6. Nikon Coolpix W300
With 30m waterproofing, it's a great underwater and family camera
Type: Compact | Sensor: 1/2.3in | Megapixels: 16MP | Lens: 24-120mm (equiv.) f/2.8-4.9 | LCD: 3in, 921k dots | Waterproof: 30m/100ft | Shockproof: 2.4m/8ft | Freezeproof: -10ºC/14ºF | Max video resolution: 4K
Family cameras have a pretty hard life, so if you need one that can put up with the rough and tumble and even a little underwater adventure, the Nikon Coolpix W300 could be perfect. It's rated to depths of 30m, outstripping most waterproof cameras, and it comes with a barometer that provides useful underwater data like altitude and depth, as well as an electronic compass. You get Bluetooth and Nikon’s SnapBridge technology for fast image transfer. Video shooters will also welcome the addition of 4K video to the W300’s toolkit, and the generous shockproof rating of 2.4m means it’s extra protected against bumps and knocks. Keen photographers will have to do without raw capture, but most casual snappers will be happy to stick with JPEGs and find this camera a superb all-rounder.
Read more: these are the best waterproof and underwater cameras right now
Expert enthusiast? We'd guess your looking for the best features, power and performance, and at the best price! Whether you're into landscapes or sports, video or vlogging, these are the cameras we rate right now.
A professional quality camera that's also compact, affordable and versatile
Type: Mirrorless | Sensor: APS-C | Megapixels: 26.1MP | Lens mount: Fujifilm X mount | Monitor: EVF, 3,690k dots, 100% coverage | Continuous shooting speed: 11fps | Viewfinder: EVF | Max video resolution: 4K | User level: Enthusiast/Professional
Whether you want to shoot sports, 4K video or all-round photographic subjects, the X-T3 does it all brilliantly. It has Fujifilm's latest 26.1-megapixel APS-C format sensor with 11fps continuous shooting that goes up to an amazing 30fps in 1.25x crop mode with its electronic shutter. Fujifilm’s new autofocus system covers pretty much the whole image area and it can capture 4K video at 60/50fps, a feat that only dedicated video-centric cameras like the Panasonic GH5S have been able to manage until now. The only thing missing is in-body stabilization, but in the context of everything this camera can do, that's a minor issue.

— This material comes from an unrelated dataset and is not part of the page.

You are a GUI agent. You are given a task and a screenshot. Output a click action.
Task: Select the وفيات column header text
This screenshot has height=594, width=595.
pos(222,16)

Read more: Fujifilm X-T3 review
8. Canon EOS 6D II
Canon’s cheapest full-frame DSLR is remarkably capable
Type: DSLR | Sensor: Full frame | Megapixels: 26.2MP | Screen: 3in vari-angle touchscreen, 1.04million dots | Viewfinder: Optical | Max burst speed: 6.5fps | Max video resolution: Full HD | User level: Enthusiast
If you're a keen photographer upgrading an existing camera, quality and features are going to be high on your shopping list, and the Canon EOS 6D Mark II offers both, but at a surprisingly reasonable price. Canon’s 2018 was dominated by the speculation and then excitement around the launch of its EOS R full frame mirrorless system, but many users still prefer the size and handling of a DSLR, and the Canon EOS 6D Mark II is Canon’s cheapest full frame DSLR and a bit of a slow burner, as steady price drops have made it more and more appealing. Its 26-megapixel resolution and 6.5fps continuous shooting speed are unremarkable, but its effective control layout, vari-angle touchscreen and rather good live view autofocus give it really nice handling. If you want to step up to full frame DSLR photography, this is a very effective and affordable way to do it.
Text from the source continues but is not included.